Ignition allows to run spark in embedded mode by using the special local[*]
Spark master URL. For deployment on a spark cluster, refer to Apache Spark
application
deployment guide.
import com.ignition.SparkPlug
import com.ignition.frame._
import com.ignition.types._
import BasicAggregator._
val flow = DataFlow {
// create an input data grid with 4 columns of the specified types and fill it with test data
// in real life, one will probably use CassandraInput or TextFileInput etc.
val grid1 = DataGrid(string("id") ~ string("name") ~ int("weight") ~ date("dob")) rows (
("j1", "john", 155, date(1980, 5, 2)),
("j2", "jane", 190, date(1982, 4, 25)),
("j3", "jake", 160, date(1974, 11, 3)),
("j4", "josh", 120, date(1995, 1, 10))
)
// create another input data grid with 1 column and two rows.
// when a row contains only one element, you can skip ()
val grid2 = DataGrid(string("name")) rows ("jane", "josh")
// our first pipeline will use SQL join to merge the input grids by 'name' field.
// SQLQuery step is a merger, i.e. it can have any number of inputs and 1 output
// in SQL, you can refer to the inputs using names input0, input1, etc.
val queryA = SQLQuery("""
SELECT SUM(weight) AS total, AVG(weight) AS mean, MIN(weight) AS low
FROM input0 JOIN input1 ON input0.name = input1.name
WHERE input0.name LIKE 'j%'""")
// SelectValues step is a transformer, which allows renaming the data columns,
// change data types, retain or delete columns
val selectA = SelectValues() rename ("mean" -> "average") retype ("average" -> "int")
// DebugOutput() simply prints the data and passes it through to the next node, if connected
val debugA = DebugOutput()
// this notation means, that the outputs of steps grid1 and grid2 need to be
// connected to the inputs 0 and 1 of step queryA, the output of queryA –
// to the input of step selectA, and finally the output of selectA –
// to the input of debugA
(grid1, grid2) --> queryA --> selectA --> debugA
// the second pipeline also uses SQLQuery to process the data from one input
val queryB = SQLQuery("SELECT SUBSTR(name, 1, 2) AS name, weight FROM input0")
// BasicStats() provides aggregation functions and grouping
val statsB = BasicStats() groupBy ("name") aggr ("weight", AVG, MAX, COUNT_DISTINCT)
// another debug output
val debugB = DebugOutput()
// a simple pipeline of steps
grid1 --> queryB --> statsB --> debugB
// Ignition uses a lazy evaluation model, i.e. only those steps that contribute
// to the final result will be evaluated.

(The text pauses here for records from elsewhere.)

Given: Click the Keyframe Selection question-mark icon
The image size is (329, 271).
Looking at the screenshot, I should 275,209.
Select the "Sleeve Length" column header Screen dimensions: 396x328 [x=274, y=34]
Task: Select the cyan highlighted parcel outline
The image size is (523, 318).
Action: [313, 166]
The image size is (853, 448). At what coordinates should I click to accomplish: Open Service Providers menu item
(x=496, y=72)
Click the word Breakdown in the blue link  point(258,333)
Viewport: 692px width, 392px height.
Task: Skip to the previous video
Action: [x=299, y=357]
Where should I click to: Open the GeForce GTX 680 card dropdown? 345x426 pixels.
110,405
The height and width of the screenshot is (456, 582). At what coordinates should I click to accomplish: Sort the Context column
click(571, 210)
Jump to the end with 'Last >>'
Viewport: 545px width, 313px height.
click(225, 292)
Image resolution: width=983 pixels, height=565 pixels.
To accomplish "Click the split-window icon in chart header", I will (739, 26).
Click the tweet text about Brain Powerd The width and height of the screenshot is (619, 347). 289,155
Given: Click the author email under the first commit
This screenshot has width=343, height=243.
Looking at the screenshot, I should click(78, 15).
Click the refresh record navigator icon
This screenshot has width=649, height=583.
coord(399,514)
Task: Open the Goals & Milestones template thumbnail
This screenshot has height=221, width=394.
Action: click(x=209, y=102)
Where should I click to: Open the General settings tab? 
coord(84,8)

The last line of the DataFlow definition
// must contain a list of terminal nodes that need to be evaluated.
(debugA, debugB)
}
// SparkPlug helper object connects to the Spark runtime and runs the data flow.

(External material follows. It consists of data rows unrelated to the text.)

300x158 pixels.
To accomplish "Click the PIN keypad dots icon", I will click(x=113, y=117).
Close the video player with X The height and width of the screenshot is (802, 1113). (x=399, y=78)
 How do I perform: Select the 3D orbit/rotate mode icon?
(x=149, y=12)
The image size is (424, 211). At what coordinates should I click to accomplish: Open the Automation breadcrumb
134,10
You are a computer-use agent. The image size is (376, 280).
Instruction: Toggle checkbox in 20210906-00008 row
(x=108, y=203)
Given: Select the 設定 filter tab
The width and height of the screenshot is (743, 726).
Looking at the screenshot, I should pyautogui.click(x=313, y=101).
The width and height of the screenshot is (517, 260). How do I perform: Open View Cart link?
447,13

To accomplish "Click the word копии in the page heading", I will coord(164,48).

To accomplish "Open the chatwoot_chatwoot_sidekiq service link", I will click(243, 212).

SparkPlug.runDataFlow(flow)
The code above should produce these results:
+----------+----------+----------+
| total| average| low|
+----------+----------+----------+
| 310| 155| 120|
+----------+----------+----------+
+----------+----------+----------+---------------+
| name|weight_avg|weight_max|weight_cnt_dist|
+----------+----------+----------+---------------+
| ja|175.000000| 190| 2|
| jo|137.500000| 155| 2|
+----------+----------+----------+---------------+